Currently, the strongest American counterweight to China, and the best prospects for the Indo-Pacific economic framework, lie in the area of ââsecurity.
âWorker-Centeredâ Trade Policy
In 2021, the Biden administration insisted on integrating social issues into trade deals. Tai is committed to a âworker-centeredâ trade policy that advances America’s middle class and raises labor standards abroad.
As a result, officials in the Biden administration have said climate change, workers’ rights and the digital economy should be focal points for Info-Pacific’s economic framework.
Items of the digital economy agenda should appeal to Asia, but it is questionable whether the Indo-Pacific economic framework can thrive as a forum to tackle climate change and labor standards.
Without meaningful trade concessions from the United States, Indo-Pacific countries have little incentive to make firm climate and labor commitments in the new forum. But many can still be drawn to its connotations of security.
Trying to address social issues through trade policy is not new and is not limited to the United States. But emphasizing such themes in trade deals is problematic when executives begin to believe trade deals are only worth pursuing if they have a major impact on difficult social issues.
While Tai’s appointment as a trade representative signaled Biden’s penchant for a multilateral approach, under her leadership the United States has maintained many Trump-era “hard on China” policies. , including the first-phase trade deal and tariffs on hundreds of billions of dollars in imports.

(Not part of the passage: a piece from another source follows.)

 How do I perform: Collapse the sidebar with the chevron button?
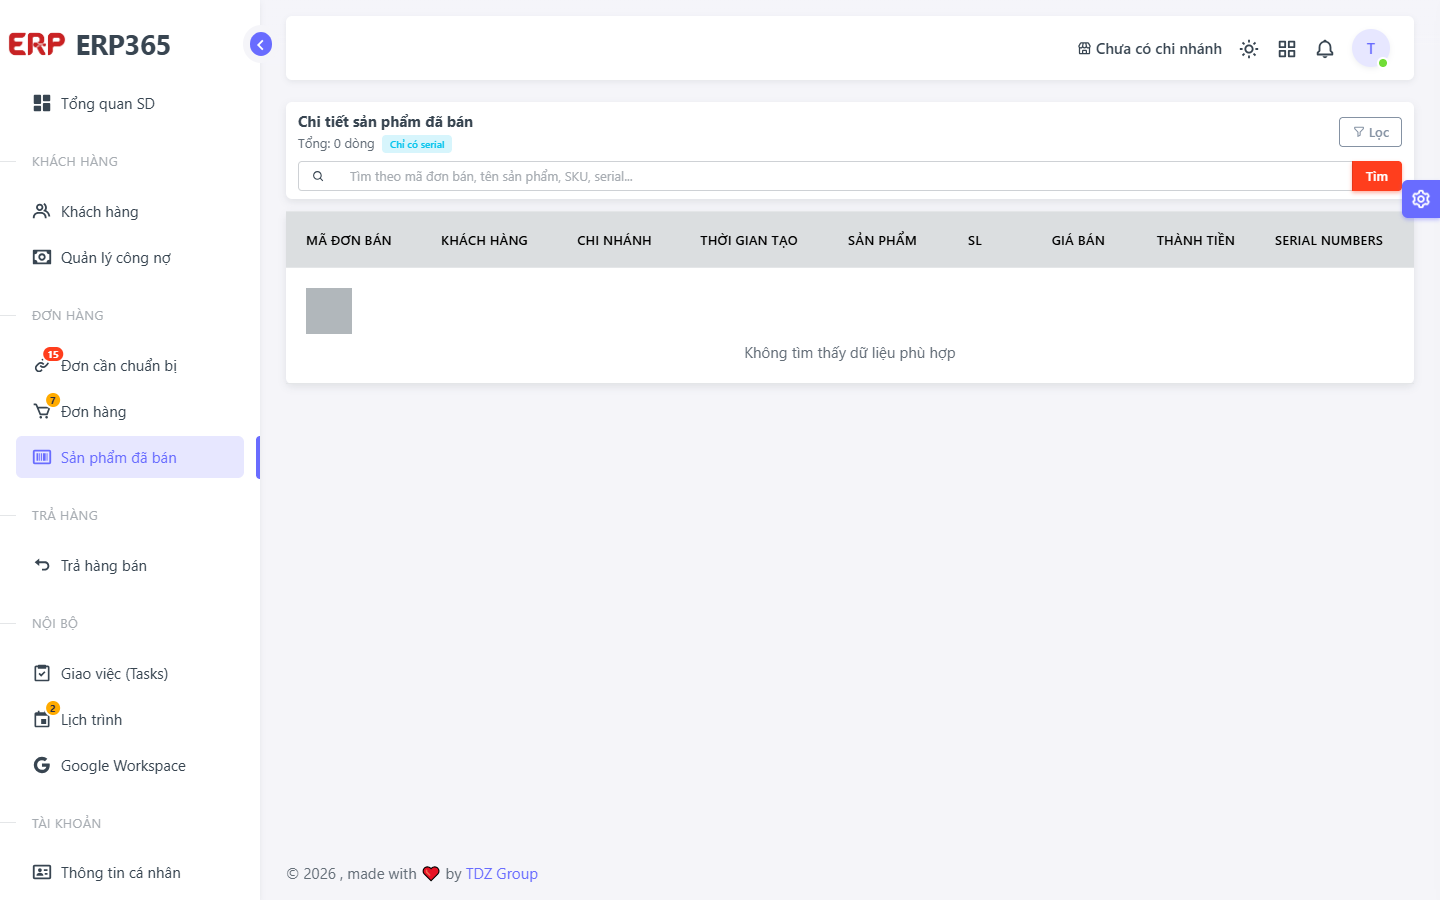tap(260, 44)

And while a series of World Trade Organization cases sparked reform in China, no action was taken by the multilateral organization that persuaded Beijing to change the basic features, namely remittances. forced technology and subsidization of state-owned enterprises.

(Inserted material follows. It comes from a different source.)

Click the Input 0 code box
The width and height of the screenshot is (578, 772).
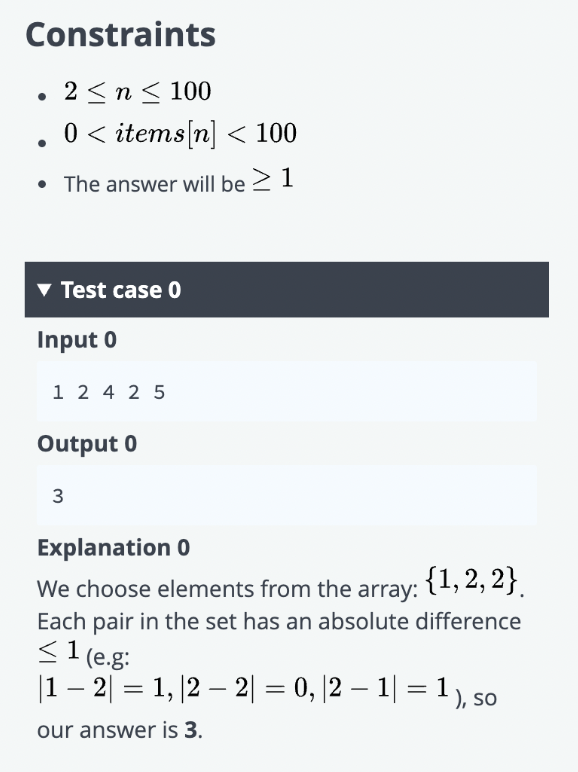[287, 392]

Biden’s new take on the Chinese problem prioritizes Indo-Pacific engagement. But meaningful engagement in the region faces a number of challenges, both inside and outside the administration.
Perhaps after the November 2022 congressional election, Biden will take another look at his languid business agenda. Or he may decide that the Indo-Pacific initiative is really about confronting China in the security realm.
Gary Clyde Hufbauer is a non-resident senior researcher at the Peterson Institute of International Economics and Megan Hogan is a research analyst at the Peterson Institute for International Economics. This article is part of a series from East Asia Forum (www.eastasiaforum.org) at the Crawford School at ANU College of Asia and the Pacific.